AWS launches Trainium3, expands Nova to reduce Nvidia reliance
AWS unveils Trainium3 servers and new Nova models at re:Invent. Amazon aims to offer lower-cost AI training and inference while maintaining its partnership with Nvidia.
AWS unveiled Trainium3 at re:Invent 2025, the third generation of its custom artificial intelligence chip, alongside an expansion of the Amazon Nova model family. The move reinforces a strategy shared by other major cloud providers: designing their own silicon to contain the cost of running AI and reduce their reliance on Nvidia GPUs.
The most significant infrastructure announcement is the Amazon EC2 Trn3 UltraServer. Each system can integrate up to 144 Trainium3 chips, built on a 3-nanometer process—a technology that allows more transistors to be packed into the chip and, in principle, delivers higher performance with lower energy consumption.
More capacity per server, less training time
AWS says its Trainium3-powered UltraServers offer up to 4.4 times more computing capacity and four times greater energy efficiency than the Trainium2 generation. It also reports a threefold improvement in per-chip performance and up to a fourfold reduction in latency—the time a system takes to respond to a request.
These comparisons matter because training advanced models involves more than simply buying fast chips. Thousands of processors must be connected, enormous volumes of data moved between them, and power consumption kept within manageable limits. An UltraServer brings together the hardware and networking needed for those chips to work as a single system.
AWS says the improvement can cut training times from months to weeks for some projects. It is an ambitious claim that depends on the model, the software, and each customer’s existing infrastructure, but it illustrates the main appeal of custom accelerators: lowering the total cost of building and serving models, not just improving a speed benchmark.
Anthropic is among Trainium’s customers, alongside companies such as Karakuri, Metagenomi, Ricoh, and Splash Music. Amazon Bedrock, AWS’s managed service for using AI models, is already running production workloads on Trainium3, according to the company.
Nova 2 extends the bet into software
Amazon has also expanded the Nova family with four new models focused on reasoning, multimodal processing, conversation, coding, and agentic tasks. A multimodal model can work with more than one type of information, such as text and images, while an agent is a system capable of chaining steps together to complete a task.
The most notable release is Nova Forge, an “open training” offering that lets organizations start from model checkpoints taken at intermediate stages of an Amazon model’s training. They can then combine their own data with datasets curated by AWS, rather than being limited to fine-tuning a fully closed model at the end of the process.

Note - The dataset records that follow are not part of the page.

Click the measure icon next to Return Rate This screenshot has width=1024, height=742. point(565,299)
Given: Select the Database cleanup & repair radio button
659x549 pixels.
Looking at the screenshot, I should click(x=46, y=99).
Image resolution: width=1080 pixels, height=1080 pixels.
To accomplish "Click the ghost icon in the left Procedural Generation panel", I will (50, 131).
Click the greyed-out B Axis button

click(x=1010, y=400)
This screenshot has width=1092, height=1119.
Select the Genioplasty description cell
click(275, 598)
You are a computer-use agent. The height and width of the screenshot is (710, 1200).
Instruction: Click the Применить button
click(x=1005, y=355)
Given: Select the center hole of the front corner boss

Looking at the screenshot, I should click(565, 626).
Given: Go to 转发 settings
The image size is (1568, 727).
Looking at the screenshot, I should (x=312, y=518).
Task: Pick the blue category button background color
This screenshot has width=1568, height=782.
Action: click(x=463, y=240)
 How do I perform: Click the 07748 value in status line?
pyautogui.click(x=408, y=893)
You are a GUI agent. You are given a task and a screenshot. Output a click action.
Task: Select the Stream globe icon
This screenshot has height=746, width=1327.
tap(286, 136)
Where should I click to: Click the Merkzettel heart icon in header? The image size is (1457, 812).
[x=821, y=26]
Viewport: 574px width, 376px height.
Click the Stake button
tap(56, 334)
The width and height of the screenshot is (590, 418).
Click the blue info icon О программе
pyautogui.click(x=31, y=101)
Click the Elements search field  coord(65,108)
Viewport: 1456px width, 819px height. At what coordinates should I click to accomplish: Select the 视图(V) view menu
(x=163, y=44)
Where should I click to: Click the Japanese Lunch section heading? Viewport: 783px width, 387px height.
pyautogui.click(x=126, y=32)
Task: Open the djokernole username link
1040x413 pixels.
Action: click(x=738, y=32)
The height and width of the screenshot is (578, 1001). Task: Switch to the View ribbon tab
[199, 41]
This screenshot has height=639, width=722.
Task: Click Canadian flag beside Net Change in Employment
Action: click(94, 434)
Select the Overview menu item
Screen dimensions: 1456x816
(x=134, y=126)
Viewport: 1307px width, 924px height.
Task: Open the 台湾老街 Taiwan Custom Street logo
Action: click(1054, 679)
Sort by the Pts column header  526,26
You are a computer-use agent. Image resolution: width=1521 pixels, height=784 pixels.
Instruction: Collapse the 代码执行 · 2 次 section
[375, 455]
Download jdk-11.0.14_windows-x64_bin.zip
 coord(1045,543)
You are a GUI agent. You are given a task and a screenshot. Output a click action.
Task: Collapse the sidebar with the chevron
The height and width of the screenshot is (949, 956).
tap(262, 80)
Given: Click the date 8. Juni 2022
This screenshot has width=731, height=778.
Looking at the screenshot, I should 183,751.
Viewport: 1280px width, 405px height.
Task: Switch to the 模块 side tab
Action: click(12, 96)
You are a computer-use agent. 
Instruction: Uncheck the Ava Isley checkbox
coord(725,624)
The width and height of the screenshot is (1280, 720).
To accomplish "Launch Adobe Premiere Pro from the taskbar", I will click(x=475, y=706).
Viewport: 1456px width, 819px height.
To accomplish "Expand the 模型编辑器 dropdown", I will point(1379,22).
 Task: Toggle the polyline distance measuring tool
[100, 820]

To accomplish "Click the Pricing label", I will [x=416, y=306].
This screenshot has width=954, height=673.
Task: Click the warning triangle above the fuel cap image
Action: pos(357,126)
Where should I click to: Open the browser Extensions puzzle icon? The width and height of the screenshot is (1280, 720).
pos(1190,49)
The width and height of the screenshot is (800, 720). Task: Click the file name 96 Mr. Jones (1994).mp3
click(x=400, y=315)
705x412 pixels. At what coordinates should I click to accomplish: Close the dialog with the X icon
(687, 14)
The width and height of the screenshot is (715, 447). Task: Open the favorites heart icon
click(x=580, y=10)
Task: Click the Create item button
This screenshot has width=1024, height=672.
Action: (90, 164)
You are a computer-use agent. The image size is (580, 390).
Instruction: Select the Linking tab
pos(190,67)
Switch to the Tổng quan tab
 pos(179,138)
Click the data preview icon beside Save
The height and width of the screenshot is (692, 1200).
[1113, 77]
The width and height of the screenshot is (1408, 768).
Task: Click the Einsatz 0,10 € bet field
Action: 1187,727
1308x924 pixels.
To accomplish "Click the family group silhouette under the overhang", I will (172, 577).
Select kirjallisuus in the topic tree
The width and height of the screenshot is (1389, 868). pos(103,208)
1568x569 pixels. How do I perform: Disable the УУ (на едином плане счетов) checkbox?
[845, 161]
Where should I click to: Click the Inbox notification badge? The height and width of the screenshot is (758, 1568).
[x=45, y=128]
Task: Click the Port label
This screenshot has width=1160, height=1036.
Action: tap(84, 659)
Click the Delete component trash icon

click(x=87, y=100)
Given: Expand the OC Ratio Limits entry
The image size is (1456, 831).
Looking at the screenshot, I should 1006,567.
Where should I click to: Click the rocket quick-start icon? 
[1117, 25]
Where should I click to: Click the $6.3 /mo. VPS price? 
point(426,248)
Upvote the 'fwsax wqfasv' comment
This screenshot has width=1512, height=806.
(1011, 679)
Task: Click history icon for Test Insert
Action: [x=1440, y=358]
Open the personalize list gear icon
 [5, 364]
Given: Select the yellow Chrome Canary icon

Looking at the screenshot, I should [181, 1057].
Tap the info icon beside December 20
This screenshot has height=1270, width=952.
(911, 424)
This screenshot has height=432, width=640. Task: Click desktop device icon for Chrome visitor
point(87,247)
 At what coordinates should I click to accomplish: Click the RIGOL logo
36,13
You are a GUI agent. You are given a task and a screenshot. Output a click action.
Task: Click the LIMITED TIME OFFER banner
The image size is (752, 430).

The approach aims to address a common tension for businesses: general-purpose models are useful, but they do not always understand an organization’s internal language, processes, or data. Access to earlier training stages provides more room for customization, though it also requires expertise, well-governed data, and computing resources.
AWS has also announced Nova Act to automate tasks in web interfaces. The company says its early customers have achieved 90% reliability in browser workflows. That figure should be interpreted cautiously: web automation depends heavily on how many steps a process involves and whether the interface changes. Even so, the goal is clear: for AI not just to draft or respond, but to operate digital tools.
An alternative, not a break with Nvidia
Trainium does not turn AWS into a competitor that can do without Nvidia. The company itself has announced AWS AI Factories, AI infrastructure installed in customers’ data centers that will combine Nvidia GPUs, Trainium chips, and AWS services. For companies with data-sovereignty requirements or existing space and power at their facilities, that combination may be more practical than moving everything to the public cloud.
Competition is therefore shifting from individual models to the full stack: chips, networking, data centers, development tools, and models. Nvidia remains central because of the maturity of its GPUs and software ecosystem, but AWS wants customers to be able to choose Trainium when the savings and availability justify the effort of adapting their workloads.
For Bedrock users and teams already working on AWS, the immediate consequence is a wider range of infrastructure and models within the same provider. The real test will be whether Trainium3 can deliver those cost and performance advantages in everyday applications, not just in re:Invent demonstrations.